● Task prompt: Rewrite the items starting at the line containing "Image resolution: width=819" and ending at the line containing "click(55, 83)", substituting "left arrow" for "back arrow" and leaving everything else unchanged. Omit the pictures from your answer.

● Records provided:

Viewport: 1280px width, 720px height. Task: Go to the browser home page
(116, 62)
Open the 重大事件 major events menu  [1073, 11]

==

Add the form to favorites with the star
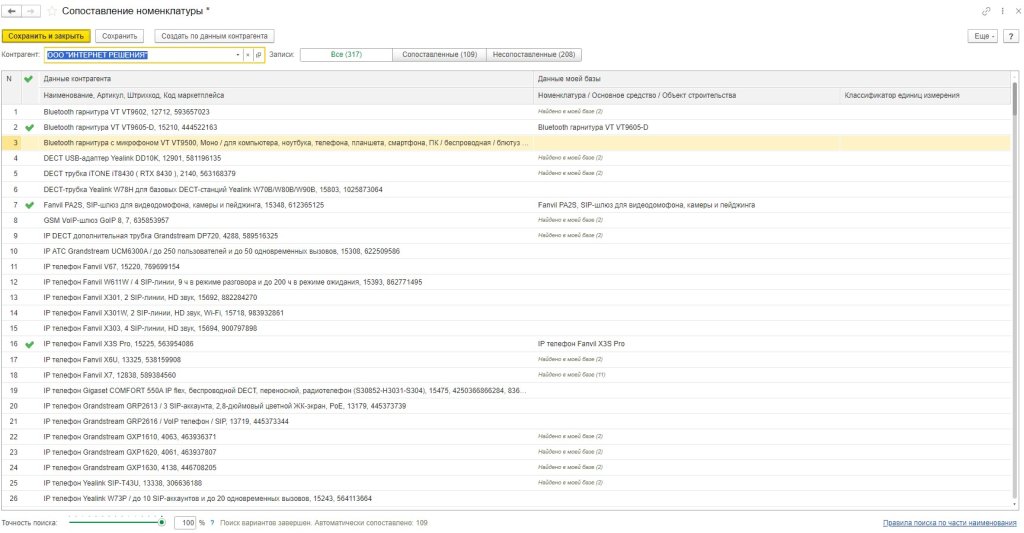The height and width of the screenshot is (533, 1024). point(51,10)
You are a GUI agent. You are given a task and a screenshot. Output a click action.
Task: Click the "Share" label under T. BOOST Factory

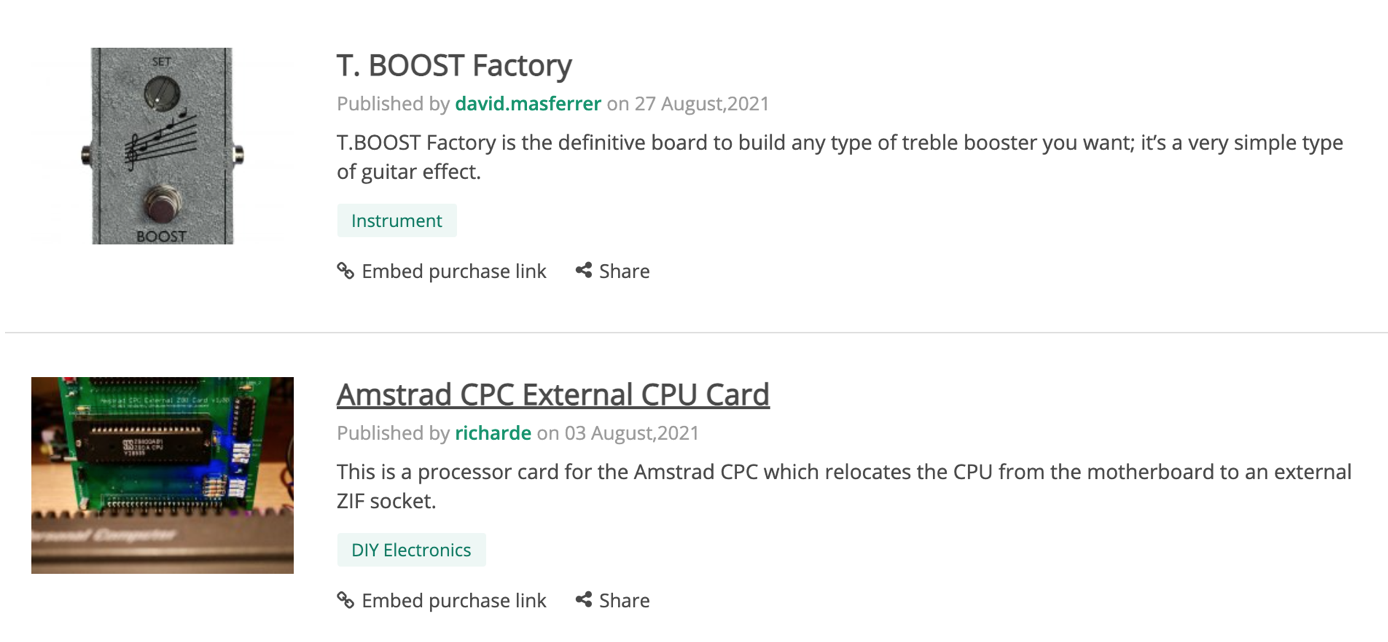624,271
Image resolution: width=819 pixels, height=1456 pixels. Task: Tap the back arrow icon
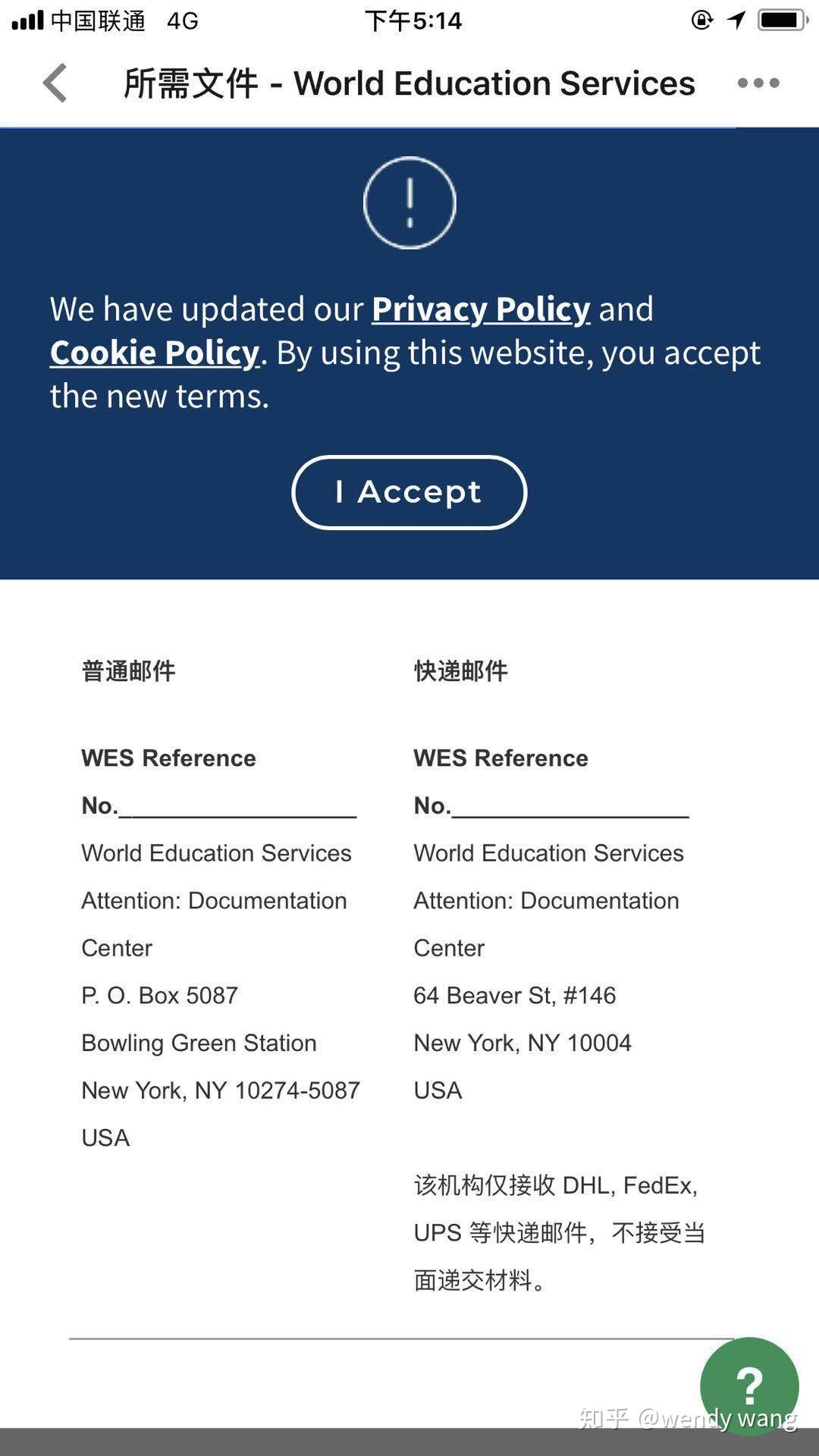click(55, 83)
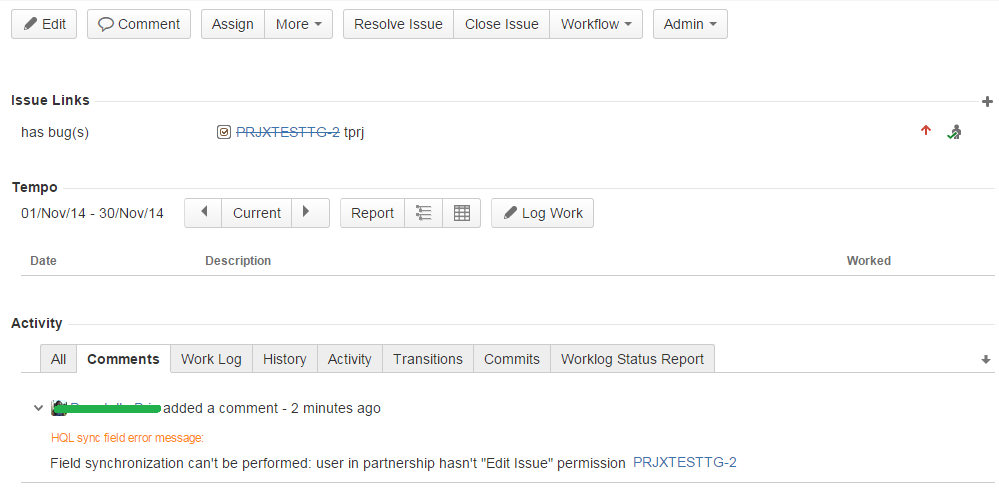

● Worked answer:
Image resolution: width=819 pixels, height=1456 pixels. Task: Tap the left arrow icon
click(55, 83)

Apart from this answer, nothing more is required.